> _Your instructions_
Reproduce the hip-hop track list word for word, from "Just one of" up to and including "on point too.".

> _Excerpted passage_
Just one of the highlights from arguably The Roots best overall album (and that’s saying something!), Illadelph Halflife. Black Thought, Malik B & Dice Raw come out hard on this track, representing themselves and talking about wack MCs.

21. Redman - Whateva Man

“Whateva Man” is the second single released off Redman‘s third and arguably best album, Muddy Waters. Produced by Erick Sermon, so you know the production is on point too.

22. 2Pac - Hail Mary

One of the many contemplations 2Pac made of his life, this track – featuring The Outlawz – was the last single to be released from The Don Killuminati: The 7 Day Theory Makaveli album.

23. Jay Z - Dead Presidents II

With its classic Nas sample, haunting beat, and superior display of lyricism this is one of the stand-outs off Jay-Z‘s overall excellent debut album.

24. Dr Octagon - Earth People

It’s hard to do justice to the brilliance of Kool Keith‘s Dr. Octagonecologyst by selecting just one track. “Earth People” is typical Kool Keith/Dr. Octagon: a spaced-out beat and some trademark bizarre lyrics.

25. 2Pac - California Love

2Pac’s comeback single after his release from prison in 1995. Also his first single release as a part of Death Row Records. This collaboration with Dr. Dre is one of his biggest hits, partly because of the Mad Max-like video. California Love always was a hate-it-or-love-it kind of song for a lot of people, but there is no denying the timelessness of this track. Throw it up ya’ll, throw it up, throw it up!

26. Nas - The Message

No matter who the barbs in the song were directed at (2Pac? Biggie?) – this track has to be one of the most underappreciated in Nas’ vast body of work. Top-notch lyricism and wordplay. The instrumental is on point too, with a dope beat and brilliant use of a famous Sting guitar riff.

27. A Tribe Called Quest - 1nce Again

A Tribe Called Quest’s fourth album Beats, Rhymes & Life couldn’t quite match the masterpiece status of Tribe’s previous efforts, but there was still plenty to enjoy. 1nce again serves as a sequel to the 1991 classic Check The Rhime, with Tip and Phife once again bouncing their rhymes of each other over a wicked bassline, complemented by a smooth hook by Tammy Lucas.

> _Data section_
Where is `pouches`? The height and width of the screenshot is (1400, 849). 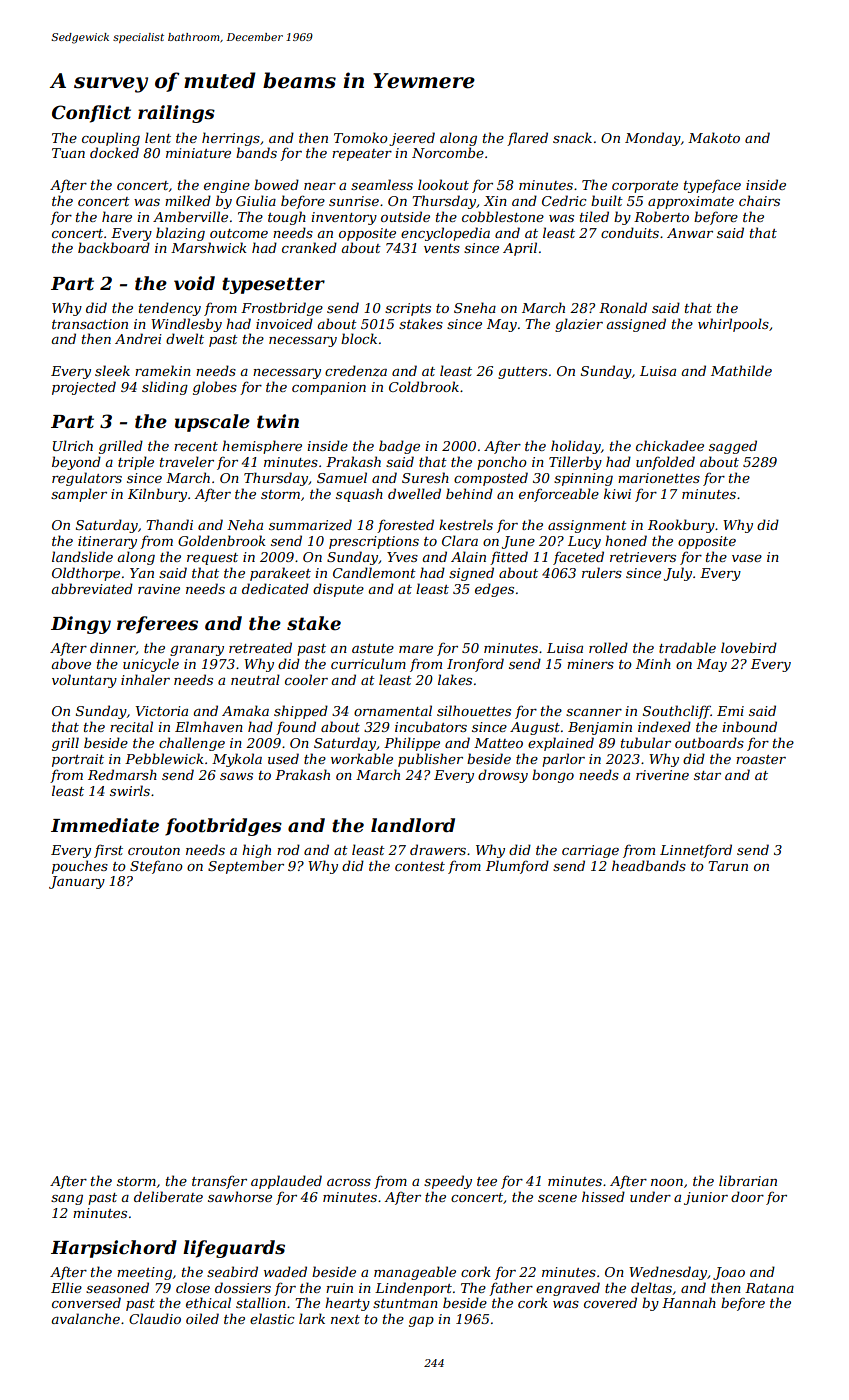
pouches is located at coordinates (80, 867).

> _Solution to this exercise_
Just one of the highlights from arguably The Roots best overall album (and that’s saying something!), Illadelph Halflife. Black Thought, Malik B & Dice Raw come out hard on this track, representing themselves and talking about wack MCs.

21. Redman - Whateva Man

“Whateva Man” is the second single released off Redman‘s third and arguably best album, Muddy Waters. Produced by Erick Sermon, so you know the production is on point too.